- WORK TO COMPLETE -
Copy out the material below word for word, with no changes.

[Stored material]
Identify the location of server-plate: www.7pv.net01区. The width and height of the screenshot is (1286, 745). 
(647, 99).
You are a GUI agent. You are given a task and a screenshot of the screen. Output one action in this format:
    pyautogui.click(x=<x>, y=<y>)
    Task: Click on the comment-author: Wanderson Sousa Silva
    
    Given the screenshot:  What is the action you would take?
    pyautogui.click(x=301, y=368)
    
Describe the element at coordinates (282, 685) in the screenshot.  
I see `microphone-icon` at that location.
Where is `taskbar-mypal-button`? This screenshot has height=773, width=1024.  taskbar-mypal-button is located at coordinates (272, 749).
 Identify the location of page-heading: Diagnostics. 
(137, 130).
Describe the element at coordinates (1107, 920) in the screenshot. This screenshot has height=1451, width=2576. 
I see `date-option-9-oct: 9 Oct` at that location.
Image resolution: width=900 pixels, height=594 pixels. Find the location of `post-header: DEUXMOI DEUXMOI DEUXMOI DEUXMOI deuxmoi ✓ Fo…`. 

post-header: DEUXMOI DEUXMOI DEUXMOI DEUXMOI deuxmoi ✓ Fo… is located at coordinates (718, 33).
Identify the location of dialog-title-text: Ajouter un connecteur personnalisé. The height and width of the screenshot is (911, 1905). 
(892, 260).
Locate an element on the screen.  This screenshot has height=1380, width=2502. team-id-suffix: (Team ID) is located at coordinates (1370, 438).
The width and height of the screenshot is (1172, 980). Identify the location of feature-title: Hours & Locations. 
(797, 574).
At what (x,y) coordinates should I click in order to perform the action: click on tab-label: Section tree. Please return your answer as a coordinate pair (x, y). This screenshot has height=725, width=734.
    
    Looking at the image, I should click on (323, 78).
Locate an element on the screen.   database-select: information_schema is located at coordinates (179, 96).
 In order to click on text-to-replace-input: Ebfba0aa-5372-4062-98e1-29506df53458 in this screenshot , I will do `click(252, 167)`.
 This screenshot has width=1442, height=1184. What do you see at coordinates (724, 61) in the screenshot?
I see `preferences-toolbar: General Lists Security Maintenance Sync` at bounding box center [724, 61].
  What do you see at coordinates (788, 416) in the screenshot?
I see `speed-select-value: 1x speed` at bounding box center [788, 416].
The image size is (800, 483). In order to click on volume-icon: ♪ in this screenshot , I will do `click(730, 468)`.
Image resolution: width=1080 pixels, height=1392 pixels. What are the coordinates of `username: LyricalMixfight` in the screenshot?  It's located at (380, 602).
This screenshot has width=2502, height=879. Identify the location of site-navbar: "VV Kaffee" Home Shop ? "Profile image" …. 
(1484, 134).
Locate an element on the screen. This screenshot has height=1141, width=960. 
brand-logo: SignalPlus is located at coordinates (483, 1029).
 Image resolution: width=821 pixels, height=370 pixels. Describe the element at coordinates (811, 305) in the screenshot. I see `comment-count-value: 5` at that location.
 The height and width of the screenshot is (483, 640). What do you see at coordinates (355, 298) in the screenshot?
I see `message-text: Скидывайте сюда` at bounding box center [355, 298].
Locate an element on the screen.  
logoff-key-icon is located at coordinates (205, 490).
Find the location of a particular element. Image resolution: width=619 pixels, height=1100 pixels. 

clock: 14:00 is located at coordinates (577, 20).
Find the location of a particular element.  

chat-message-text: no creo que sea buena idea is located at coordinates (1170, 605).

- PROBLEM SOLUTION -
Identify the location of server-plate: www.7pv.net01区. The width and height of the screenshot is (1286, 745). 
(647, 99).
You are a GUI agent. You are given a task and a screenshot of the screen. Output one action in this format:
    pyautogui.click(x=<x>, y=<y>)
    Task: Click on the comment-author: Wanderson Sousa Silva
    
    Given the screenshot:  What is the action you would take?
    pyautogui.click(x=301, y=368)
    
Describe the element at coordinates (282, 685) in the screenshot.  
I see `microphone-icon` at that location.
Where is `taskbar-mypal-button`? This screenshot has height=773, width=1024.  taskbar-mypal-button is located at coordinates (272, 749).
 Identify the location of page-heading: Diagnostics. 
(137, 130).
Describe the element at coordinates (1107, 920) in the screenshot. This screenshot has height=1451, width=2576. 
I see `date-option-9-oct: 9 Oct` at that location.
Image resolution: width=900 pixels, height=594 pixels. Find the location of `post-header: DEUXMOI DEUXMOI DEUXMOI DEUXMOI deuxmoi ✓ Fo…`. 

post-header: DEUXMOI DEUXMOI DEUXMOI DEUXMOI deuxmoi ✓ Fo… is located at coordinates (718, 33).
Identify the location of dialog-title-text: Ajouter un connecteur personnalisé. The height and width of the screenshot is (911, 1905). 
(892, 260).
Locate an element on the screen.  This screenshot has height=1380, width=2502. team-id-suffix: (Team ID) is located at coordinates (1370, 438).
The width and height of the screenshot is (1172, 980). Identify the location of feature-title: Hours & Locations. 
(797, 574).
At what (x,y) coordinates should I click in order to perform the action: click on tab-label: Section tree. Please return your answer as a coordinate pair (x, y). This screenshot has height=725, width=734.
    
    Looking at the image, I should click on (323, 78).
Locate an element on the screen.   database-select: information_schema is located at coordinates (179, 96).
 In order to click on text-to-replace-input: Ebfba0aa-5372-4062-98e1-29506df53458 in this screenshot , I will do `click(252, 167)`.
 This screenshot has width=1442, height=1184. What do you see at coordinates (724, 61) in the screenshot?
I see `preferences-toolbar: General Lists Security Maintenance Sync` at bounding box center [724, 61].
  What do you see at coordinates (788, 416) in the screenshot?
I see `speed-select-value: 1x speed` at bounding box center [788, 416].
The image size is (800, 483). In order to click on volume-icon: ♪ in this screenshot , I will do `click(730, 468)`.
Image resolution: width=1080 pixels, height=1392 pixels. What are the coordinates of `username: LyricalMixfight` in the screenshot?  It's located at (380, 602).
This screenshot has width=2502, height=879. Identify the location of site-navbar: "VV Kaffee" Home Shop ? "Profile image" …. 
(1484, 134).
Locate an element on the screen. This screenshot has height=1141, width=960. 
brand-logo: SignalPlus is located at coordinates (483, 1029).
 Image resolution: width=821 pixels, height=370 pixels. Describe the element at coordinates (811, 305) in the screenshot. I see `comment-count-value: 5` at that location.
 The height and width of the screenshot is (483, 640). What do you see at coordinates (355, 298) in the screenshot?
I see `message-text: Скидывайте сюда` at bounding box center [355, 298].
Locate an element on the screen.  
logoff-key-icon is located at coordinates (205, 490).
Find the location of a particular element. Image resolution: width=619 pixels, height=1100 pixels. 

clock: 14:00 is located at coordinates (577, 20).
Find the location of a particular element.  

chat-message-text: no creo que sea buena idea is located at coordinates (1170, 605).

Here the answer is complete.